THE TASK.
Please pick out each line in the entries below that contains the string "screenshot" and copy it.

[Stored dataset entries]
--- begin ---
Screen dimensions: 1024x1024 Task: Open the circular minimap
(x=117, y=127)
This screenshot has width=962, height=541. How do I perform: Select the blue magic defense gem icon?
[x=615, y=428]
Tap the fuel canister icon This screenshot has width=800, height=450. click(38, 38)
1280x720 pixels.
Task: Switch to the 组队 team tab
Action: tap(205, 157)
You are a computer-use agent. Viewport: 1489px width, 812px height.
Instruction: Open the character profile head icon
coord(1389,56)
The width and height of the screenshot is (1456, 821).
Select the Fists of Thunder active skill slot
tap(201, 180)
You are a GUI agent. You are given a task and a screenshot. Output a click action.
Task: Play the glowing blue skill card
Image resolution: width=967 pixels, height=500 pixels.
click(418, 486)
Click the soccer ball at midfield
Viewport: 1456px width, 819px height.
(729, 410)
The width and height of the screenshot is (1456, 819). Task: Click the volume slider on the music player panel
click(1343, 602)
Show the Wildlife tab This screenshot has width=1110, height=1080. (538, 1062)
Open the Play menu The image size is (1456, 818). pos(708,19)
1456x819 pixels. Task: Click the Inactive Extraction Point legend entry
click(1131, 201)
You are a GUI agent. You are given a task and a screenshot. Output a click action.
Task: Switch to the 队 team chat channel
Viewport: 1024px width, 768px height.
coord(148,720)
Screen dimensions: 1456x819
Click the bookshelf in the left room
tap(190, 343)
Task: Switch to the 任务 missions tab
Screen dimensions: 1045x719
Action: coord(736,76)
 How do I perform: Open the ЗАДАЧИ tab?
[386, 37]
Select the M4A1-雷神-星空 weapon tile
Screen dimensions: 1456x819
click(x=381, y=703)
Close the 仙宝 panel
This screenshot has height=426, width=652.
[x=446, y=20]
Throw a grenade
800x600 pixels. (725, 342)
--- end ---
THE COMPLETED TASK.
This screenshot has width=962, height=541. How do I perform: Select the blue magic defense gem icon?
Tap the fuel canister icon This screenshot has width=800, height=450. click(38, 38)
The width and height of the screenshot is (1456, 821).
You are a GUI agent. You are given a task and a screenshot. Output a click action.
The width and height of the screenshot is (1456, 819). Task: Click the volume slider on the music player panel
Show the Wildlife tab This screenshot has width=1110, height=1080. (538, 1062)
You are a GUI agent. You are given a task and a screenshot. Output a click action.
This screenshot has height=426, width=652.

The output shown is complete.